-- Exercise brief --
Return each line of the listing that has the word "Like" in it.

-- Dataset records --

__________________________________________________

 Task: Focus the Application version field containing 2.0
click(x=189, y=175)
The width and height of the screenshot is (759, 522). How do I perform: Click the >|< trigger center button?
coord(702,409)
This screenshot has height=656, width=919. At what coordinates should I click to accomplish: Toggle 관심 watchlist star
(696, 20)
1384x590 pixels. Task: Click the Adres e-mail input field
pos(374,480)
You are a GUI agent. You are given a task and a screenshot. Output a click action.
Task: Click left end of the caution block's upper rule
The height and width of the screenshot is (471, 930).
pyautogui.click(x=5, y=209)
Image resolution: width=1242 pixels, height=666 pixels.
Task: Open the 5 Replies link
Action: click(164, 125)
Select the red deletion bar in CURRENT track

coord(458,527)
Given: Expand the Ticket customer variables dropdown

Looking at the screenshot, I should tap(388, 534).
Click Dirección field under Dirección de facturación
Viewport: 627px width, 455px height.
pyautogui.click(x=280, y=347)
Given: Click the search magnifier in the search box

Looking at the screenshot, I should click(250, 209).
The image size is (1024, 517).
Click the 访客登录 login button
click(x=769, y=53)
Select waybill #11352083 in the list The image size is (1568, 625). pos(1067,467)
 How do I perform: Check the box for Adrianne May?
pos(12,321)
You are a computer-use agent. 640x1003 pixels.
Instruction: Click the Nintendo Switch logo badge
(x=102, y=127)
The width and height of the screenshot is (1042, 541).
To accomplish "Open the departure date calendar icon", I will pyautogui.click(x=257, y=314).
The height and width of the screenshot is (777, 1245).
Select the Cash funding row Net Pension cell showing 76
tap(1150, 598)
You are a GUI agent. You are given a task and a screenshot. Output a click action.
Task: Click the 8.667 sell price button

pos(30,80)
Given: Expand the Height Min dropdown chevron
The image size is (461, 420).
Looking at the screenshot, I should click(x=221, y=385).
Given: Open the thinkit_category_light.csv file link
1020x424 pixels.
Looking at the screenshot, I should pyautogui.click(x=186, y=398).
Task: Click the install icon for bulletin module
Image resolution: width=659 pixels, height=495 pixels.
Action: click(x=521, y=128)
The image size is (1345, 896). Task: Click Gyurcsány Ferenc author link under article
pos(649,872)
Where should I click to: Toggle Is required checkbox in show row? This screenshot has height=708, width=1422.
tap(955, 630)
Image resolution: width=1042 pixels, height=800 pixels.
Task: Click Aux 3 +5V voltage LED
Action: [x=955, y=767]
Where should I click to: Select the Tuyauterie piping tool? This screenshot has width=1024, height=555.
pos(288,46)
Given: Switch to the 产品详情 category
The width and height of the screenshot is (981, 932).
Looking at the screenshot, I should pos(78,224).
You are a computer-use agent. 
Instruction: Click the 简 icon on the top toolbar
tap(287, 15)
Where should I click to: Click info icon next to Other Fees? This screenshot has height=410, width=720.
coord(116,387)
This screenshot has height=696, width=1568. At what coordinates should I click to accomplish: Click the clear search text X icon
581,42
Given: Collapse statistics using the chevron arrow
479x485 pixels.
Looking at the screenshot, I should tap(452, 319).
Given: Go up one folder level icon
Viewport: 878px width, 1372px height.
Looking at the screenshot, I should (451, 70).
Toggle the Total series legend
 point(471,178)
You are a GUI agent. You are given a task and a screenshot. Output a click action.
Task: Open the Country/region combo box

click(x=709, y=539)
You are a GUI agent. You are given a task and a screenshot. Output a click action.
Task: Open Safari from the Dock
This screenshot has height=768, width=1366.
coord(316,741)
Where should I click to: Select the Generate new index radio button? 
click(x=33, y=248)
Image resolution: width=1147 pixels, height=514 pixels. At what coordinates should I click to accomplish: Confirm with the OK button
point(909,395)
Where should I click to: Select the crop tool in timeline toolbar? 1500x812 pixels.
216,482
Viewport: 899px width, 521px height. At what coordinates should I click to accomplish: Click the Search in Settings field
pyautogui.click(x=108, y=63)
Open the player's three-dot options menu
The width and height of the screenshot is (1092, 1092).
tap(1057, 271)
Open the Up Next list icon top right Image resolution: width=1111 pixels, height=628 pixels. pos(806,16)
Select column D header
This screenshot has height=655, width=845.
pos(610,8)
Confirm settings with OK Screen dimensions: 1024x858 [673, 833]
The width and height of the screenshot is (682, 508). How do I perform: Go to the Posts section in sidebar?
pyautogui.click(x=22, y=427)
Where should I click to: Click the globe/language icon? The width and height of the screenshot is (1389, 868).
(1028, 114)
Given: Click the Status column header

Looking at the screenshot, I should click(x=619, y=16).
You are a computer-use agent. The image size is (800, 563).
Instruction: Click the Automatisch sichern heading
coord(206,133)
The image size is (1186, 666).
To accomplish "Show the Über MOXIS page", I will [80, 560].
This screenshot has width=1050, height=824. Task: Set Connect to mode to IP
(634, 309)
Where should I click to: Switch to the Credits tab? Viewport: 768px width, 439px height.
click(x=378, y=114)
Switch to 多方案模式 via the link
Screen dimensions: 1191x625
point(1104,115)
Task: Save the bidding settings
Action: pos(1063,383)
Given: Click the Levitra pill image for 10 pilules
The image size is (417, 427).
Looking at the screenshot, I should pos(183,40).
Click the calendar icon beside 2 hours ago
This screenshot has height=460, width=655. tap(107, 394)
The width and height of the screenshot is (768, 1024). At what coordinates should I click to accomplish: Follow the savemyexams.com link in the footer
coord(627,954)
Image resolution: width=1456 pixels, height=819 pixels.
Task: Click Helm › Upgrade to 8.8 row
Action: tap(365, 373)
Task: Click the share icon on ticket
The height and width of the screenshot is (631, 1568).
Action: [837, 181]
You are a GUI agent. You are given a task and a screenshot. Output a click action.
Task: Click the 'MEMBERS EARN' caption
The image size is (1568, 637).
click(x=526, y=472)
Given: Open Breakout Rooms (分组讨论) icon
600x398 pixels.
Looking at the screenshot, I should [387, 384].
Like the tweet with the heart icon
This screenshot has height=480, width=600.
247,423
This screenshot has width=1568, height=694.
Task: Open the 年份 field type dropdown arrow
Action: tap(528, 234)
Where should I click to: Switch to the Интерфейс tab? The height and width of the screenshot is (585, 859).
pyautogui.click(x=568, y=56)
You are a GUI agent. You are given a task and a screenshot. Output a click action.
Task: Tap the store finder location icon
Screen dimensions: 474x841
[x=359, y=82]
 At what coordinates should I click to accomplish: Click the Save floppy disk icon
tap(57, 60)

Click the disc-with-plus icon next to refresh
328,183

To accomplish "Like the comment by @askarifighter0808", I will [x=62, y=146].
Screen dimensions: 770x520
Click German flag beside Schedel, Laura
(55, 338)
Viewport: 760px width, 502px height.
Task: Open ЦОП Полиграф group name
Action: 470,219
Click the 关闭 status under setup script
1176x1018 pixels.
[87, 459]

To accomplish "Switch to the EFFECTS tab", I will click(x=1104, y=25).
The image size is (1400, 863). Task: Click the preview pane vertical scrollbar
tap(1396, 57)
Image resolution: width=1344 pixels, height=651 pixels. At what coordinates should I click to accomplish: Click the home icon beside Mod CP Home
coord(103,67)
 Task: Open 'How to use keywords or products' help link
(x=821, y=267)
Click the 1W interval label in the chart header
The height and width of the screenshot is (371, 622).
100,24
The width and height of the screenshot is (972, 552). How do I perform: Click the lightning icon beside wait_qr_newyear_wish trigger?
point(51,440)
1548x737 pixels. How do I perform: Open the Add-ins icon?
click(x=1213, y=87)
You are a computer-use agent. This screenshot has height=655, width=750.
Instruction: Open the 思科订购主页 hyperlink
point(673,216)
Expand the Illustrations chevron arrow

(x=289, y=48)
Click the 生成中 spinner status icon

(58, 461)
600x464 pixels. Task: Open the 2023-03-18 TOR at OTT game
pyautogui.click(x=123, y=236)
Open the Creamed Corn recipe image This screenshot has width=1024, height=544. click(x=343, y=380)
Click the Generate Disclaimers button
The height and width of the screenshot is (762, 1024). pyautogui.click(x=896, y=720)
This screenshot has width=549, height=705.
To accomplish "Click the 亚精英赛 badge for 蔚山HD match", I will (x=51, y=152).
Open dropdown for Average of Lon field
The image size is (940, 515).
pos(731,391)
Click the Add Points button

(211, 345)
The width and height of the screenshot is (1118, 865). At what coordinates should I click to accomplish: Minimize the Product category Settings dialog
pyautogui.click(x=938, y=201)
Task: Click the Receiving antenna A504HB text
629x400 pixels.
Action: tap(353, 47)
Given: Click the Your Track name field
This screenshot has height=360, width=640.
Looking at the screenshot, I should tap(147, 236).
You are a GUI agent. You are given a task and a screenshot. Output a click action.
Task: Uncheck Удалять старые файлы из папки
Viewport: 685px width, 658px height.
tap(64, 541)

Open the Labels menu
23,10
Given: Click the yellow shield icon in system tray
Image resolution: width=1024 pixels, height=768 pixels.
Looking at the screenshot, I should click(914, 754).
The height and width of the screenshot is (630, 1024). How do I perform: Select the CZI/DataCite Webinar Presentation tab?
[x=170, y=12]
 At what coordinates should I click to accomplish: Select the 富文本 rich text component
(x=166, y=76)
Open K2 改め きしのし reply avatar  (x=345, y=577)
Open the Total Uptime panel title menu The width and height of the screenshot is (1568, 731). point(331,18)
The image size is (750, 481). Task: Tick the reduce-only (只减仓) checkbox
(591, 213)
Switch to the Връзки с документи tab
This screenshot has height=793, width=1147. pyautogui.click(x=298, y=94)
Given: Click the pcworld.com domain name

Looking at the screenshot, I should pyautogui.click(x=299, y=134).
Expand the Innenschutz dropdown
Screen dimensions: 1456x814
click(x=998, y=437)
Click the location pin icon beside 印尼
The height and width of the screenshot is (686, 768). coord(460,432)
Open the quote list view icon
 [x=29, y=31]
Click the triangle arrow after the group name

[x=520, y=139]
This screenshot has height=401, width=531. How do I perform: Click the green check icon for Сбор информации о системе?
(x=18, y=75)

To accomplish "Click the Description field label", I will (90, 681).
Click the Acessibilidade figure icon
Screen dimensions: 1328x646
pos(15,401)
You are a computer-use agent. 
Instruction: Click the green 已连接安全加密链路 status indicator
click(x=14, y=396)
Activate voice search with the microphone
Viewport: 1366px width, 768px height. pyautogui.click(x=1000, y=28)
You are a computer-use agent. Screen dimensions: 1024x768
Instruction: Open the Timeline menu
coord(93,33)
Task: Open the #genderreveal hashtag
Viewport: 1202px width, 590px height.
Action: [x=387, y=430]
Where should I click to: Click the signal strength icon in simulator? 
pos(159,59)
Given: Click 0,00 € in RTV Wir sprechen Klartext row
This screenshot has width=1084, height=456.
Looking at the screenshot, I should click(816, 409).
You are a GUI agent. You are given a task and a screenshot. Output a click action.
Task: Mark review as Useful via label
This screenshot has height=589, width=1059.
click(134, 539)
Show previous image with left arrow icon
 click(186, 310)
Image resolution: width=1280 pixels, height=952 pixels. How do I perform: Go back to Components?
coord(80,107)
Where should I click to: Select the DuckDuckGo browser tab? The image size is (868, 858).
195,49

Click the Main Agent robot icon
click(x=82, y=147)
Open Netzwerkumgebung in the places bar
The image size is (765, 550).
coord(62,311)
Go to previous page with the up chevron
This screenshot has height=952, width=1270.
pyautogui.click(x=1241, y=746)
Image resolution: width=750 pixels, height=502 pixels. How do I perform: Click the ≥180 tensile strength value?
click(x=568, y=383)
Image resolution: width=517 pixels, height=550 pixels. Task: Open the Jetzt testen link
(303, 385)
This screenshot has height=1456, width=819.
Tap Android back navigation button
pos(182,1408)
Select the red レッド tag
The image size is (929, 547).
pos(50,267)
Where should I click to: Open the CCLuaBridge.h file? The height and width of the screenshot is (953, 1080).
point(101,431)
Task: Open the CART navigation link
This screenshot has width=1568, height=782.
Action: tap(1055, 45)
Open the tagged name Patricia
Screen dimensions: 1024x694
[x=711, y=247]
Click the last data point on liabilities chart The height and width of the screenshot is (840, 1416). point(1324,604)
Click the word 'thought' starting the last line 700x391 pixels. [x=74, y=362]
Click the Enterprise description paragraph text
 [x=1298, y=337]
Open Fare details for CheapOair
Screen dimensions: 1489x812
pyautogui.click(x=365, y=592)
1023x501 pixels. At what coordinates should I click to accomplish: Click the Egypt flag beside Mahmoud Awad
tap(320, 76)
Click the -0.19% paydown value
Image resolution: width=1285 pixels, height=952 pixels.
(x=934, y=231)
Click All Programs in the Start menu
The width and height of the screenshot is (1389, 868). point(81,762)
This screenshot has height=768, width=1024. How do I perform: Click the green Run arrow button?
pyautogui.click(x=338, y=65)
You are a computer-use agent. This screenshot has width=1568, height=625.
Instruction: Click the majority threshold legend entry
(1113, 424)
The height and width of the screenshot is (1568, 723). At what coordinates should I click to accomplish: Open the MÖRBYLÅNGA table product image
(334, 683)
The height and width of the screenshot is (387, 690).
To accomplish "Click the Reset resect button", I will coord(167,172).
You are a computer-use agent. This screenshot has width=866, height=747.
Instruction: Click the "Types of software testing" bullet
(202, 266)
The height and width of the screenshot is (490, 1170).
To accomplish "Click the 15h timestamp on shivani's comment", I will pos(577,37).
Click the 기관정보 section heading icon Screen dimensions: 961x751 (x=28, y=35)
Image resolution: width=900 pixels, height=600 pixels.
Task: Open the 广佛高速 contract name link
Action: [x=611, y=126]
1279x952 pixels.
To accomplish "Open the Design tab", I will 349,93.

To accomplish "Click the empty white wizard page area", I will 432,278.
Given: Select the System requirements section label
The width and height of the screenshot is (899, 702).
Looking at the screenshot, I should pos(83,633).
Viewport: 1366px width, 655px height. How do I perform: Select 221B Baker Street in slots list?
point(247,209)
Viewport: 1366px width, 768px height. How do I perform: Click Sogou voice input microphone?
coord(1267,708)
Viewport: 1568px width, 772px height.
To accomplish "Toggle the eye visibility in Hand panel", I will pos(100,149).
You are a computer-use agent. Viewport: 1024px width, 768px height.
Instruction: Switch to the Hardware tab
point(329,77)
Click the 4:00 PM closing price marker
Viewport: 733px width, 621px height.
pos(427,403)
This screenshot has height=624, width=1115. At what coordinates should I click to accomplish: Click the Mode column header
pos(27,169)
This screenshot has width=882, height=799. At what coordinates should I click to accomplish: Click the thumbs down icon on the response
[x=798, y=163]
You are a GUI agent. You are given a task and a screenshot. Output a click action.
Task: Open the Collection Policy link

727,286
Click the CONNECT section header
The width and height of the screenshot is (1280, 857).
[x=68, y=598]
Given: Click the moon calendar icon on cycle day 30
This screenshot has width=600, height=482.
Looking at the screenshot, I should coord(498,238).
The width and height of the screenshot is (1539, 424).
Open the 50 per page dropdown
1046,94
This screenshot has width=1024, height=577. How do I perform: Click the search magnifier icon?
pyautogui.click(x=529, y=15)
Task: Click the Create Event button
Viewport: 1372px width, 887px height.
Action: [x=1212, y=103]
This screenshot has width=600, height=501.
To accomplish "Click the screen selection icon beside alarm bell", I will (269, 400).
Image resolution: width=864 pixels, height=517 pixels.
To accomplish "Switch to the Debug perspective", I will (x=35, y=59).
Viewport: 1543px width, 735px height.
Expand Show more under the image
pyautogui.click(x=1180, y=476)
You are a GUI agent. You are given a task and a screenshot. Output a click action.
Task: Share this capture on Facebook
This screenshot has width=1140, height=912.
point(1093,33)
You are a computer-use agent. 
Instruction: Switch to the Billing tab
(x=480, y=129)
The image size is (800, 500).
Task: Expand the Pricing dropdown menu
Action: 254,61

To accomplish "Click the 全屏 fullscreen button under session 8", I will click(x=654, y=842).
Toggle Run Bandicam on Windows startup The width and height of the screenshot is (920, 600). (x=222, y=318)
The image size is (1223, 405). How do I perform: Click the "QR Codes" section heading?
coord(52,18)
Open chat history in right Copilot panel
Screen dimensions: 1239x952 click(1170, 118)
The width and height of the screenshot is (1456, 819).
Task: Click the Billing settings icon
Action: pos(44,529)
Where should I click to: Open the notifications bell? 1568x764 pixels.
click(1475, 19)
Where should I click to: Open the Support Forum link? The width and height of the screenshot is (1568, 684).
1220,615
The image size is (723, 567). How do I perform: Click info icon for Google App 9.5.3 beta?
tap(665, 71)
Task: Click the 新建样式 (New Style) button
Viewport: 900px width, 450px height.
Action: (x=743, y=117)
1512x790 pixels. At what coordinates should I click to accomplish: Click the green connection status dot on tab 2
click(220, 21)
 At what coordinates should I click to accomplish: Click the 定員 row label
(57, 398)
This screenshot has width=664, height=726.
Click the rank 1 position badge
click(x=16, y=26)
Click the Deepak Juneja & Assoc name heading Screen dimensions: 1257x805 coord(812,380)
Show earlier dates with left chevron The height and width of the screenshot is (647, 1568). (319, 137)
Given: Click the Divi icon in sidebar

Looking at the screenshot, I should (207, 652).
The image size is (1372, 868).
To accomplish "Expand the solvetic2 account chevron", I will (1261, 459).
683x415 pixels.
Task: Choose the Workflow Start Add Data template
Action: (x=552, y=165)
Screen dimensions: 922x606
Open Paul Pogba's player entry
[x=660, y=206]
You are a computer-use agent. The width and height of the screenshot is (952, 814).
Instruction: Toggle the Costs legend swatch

__________________________________________________

-- Solved exercise --
Like the tweet with the heart icon
To accomplish "Like the comment by @askarifighter0808", I will [x=62, y=146].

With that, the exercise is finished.